● WHAT THIS TASK INVOLVES:
Every line below that holds "menu" must be copied.

● RECORDS FOR THE EXERCISE:
***

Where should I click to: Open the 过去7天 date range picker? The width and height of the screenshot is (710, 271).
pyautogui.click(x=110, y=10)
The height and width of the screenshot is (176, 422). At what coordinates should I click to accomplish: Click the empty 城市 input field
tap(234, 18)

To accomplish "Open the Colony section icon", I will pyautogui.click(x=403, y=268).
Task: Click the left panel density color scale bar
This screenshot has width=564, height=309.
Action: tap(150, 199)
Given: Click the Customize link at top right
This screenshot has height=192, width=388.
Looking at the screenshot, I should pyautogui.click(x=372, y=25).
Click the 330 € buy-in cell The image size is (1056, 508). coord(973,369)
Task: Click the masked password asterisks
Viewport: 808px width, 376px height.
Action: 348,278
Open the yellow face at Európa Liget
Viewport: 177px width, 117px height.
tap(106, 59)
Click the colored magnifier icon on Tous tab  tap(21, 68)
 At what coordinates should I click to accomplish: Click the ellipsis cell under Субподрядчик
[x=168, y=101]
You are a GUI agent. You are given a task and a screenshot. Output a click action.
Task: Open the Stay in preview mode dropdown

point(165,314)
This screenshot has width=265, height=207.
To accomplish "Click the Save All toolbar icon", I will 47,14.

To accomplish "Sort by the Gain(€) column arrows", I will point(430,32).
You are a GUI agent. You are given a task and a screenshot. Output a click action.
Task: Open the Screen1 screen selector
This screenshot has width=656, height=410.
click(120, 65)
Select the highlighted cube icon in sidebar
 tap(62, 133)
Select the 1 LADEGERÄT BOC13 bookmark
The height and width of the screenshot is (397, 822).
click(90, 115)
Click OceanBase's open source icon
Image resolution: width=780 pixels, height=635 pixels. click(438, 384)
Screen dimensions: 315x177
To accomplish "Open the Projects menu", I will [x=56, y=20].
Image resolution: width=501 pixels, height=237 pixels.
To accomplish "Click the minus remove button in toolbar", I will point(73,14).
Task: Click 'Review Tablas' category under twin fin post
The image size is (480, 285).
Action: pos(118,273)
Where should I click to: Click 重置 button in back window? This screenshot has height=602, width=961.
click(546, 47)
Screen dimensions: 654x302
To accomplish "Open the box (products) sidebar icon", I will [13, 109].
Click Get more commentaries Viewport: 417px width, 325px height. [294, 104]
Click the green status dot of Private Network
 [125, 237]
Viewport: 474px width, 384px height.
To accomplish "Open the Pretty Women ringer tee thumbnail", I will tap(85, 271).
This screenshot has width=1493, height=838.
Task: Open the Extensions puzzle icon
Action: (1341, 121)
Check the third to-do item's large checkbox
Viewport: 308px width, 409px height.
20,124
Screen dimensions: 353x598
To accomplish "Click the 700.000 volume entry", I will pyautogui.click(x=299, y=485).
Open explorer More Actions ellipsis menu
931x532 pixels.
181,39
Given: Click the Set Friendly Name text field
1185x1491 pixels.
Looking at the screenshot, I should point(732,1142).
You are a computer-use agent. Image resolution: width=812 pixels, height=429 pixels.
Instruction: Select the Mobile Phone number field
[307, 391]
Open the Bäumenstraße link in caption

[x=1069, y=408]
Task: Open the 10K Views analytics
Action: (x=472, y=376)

***

● TASK RESPONSE:
To accomplish "Open the Projects menu", I will [x=56, y=20].
Open explorer More Actions ellipsis menu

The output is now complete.